I was just about to leave the Yoga Center today when I got to talking with one of the regulars who had just finished a class. It was an excellent conversation spanning such topics as why cooking makes people not want to go home, all the way to what doing and being truely mean, what God is, and what really happeneds when you die. Basically the kind of interaction that is the meat and potatoes (s’cuse the expression) which nourish my soul.
What I really discovered through our conversation was the relationship between “getting God”, Lokiya and societal norms. You know, regular tea-after-class kind of talk. People seriously wonder where I work to be having these peculiar revelations, but the space totally invokes depth. I love it
So the relationship. Most humans have this “longing to belong” experience. Some people end up in a tight knit workplace atmosphere, some hang with an activist group they identify with, or maybe join a gang, some become fanatically religious… all to find a home for their soul. I am more on the religious side of things.
I did not, however, get fully into any particular religion, basically because I was only looking for what I call “the God feeling” and no religion / spiritual group satified it for long. To make a very long story short (as my yogi tea buddy can attest to), I found god in a church when I was a kid, and from that point on I thought I would have to go somewhere similar to get the god feeling again. When it came down to it, many years later, I realized that I didn’t need any one particular religions dogma to give me God, God was inside me.
Moving on, that’s what Lokiya is all about, and from what I have learned so far, is one of the differences between Lokiya and Abilokiya (tanslated as worldly and above worldly) - thinking that some external thing can give you a feeling. (Wow! The more I think about this, the more it makes sense) So I traveled around from religion to religion looking for God. I would find it, and then something adverse would freak me out and the god feeling would go away. Abilokiya says that if something could really give you a feeling then it would continue doing so whether in adverse or pleasantly distracting circumstances. Yup, sure enough: adverse circumstances = no god feeling .: place not= to god feeling. So then I find out, after many iterations of the same story, that the god feeling comes from inside me and I can create it anywhere. Therefor thinking something can give me God is a very worldly way of experiencing life (check, right on track.)

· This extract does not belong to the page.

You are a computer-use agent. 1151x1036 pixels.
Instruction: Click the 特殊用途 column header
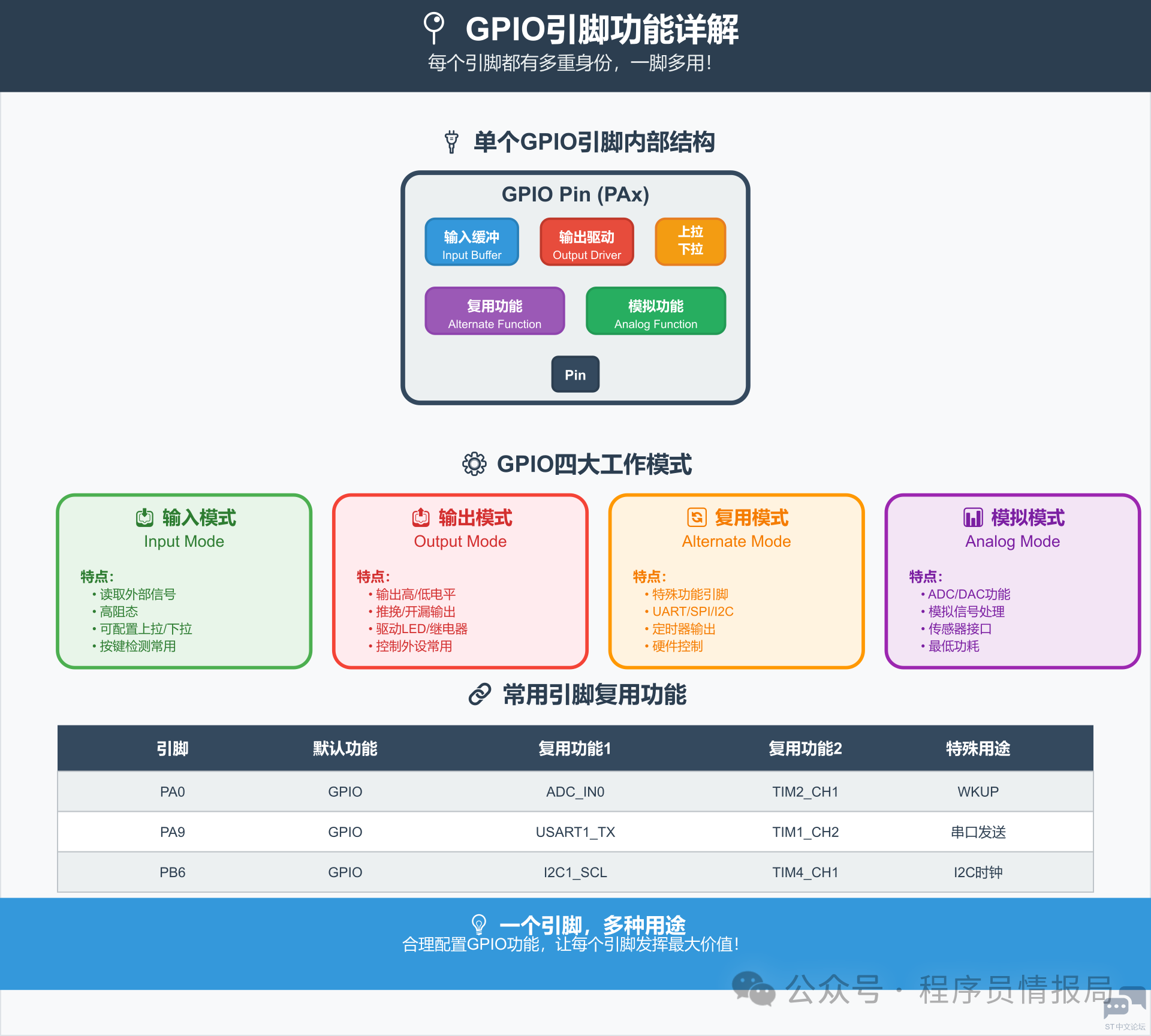coord(977,748)
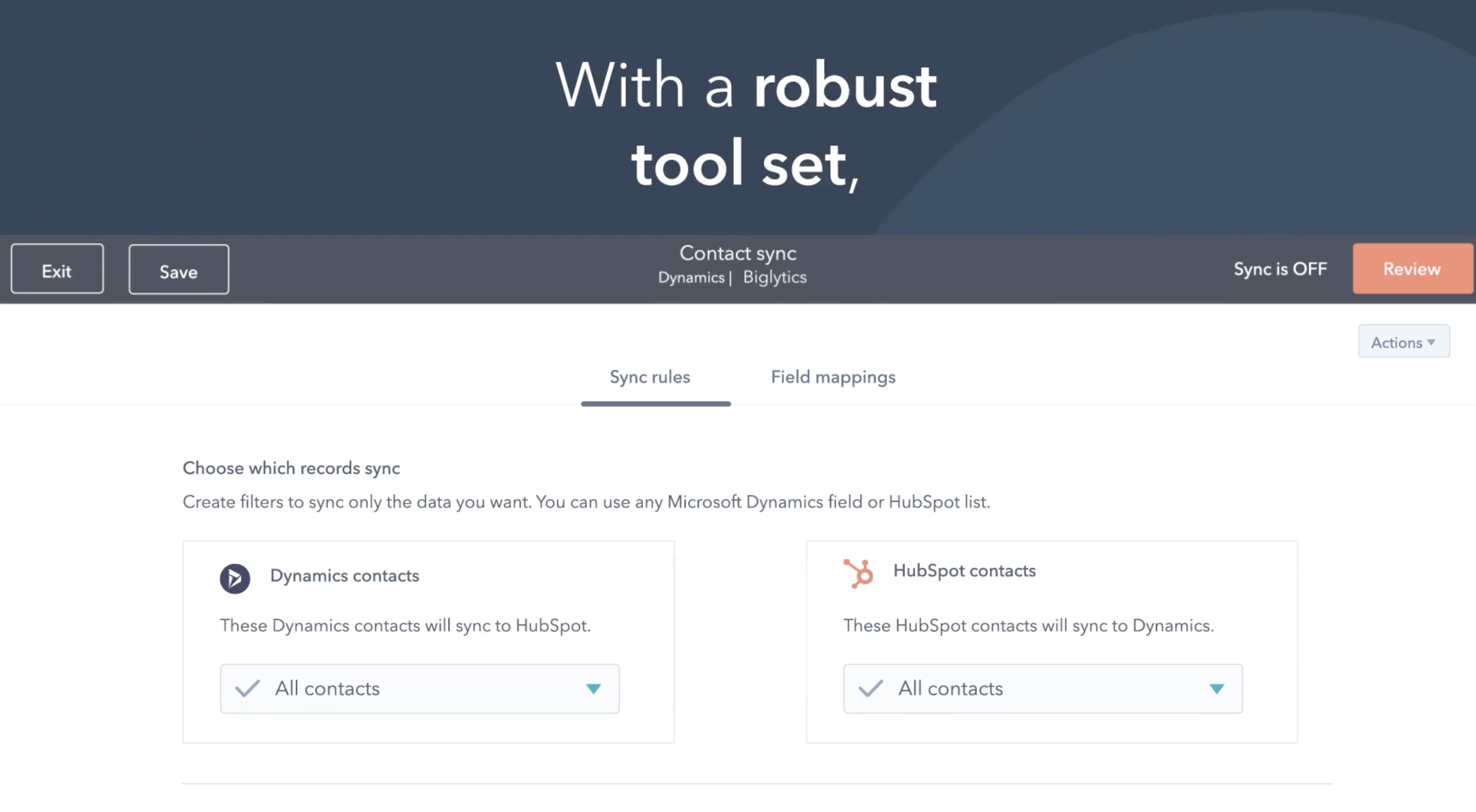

Now how does this relate to societal norms? WELL. Society says that if you want something, you can buy it, or get it from somewhere. People want a home, they buy one. Pre-made. They don’t have to build it or anything. People want food, they can live in a 29 story condominium with no balcony and get food from Isreal at the supermarket down the street - organic! With all this buying and getting, we have perhaps been lead to believe that we can get God too. So we got to some place, pay our dues and think that we’ve got God. In my experience, that’s the kind of feeling that dissapears in adverse situations, or when life is going really well.
Abilokiya is about process, not product. Its not about the getting, its about the how. I realize that I get my God feeling when I am serving my soul. NO one can take that away, because no one else gives it to me.
I suppose this is why it is hard to remember where the God feeling comes from in a society where everything else seems to come from somewhere else.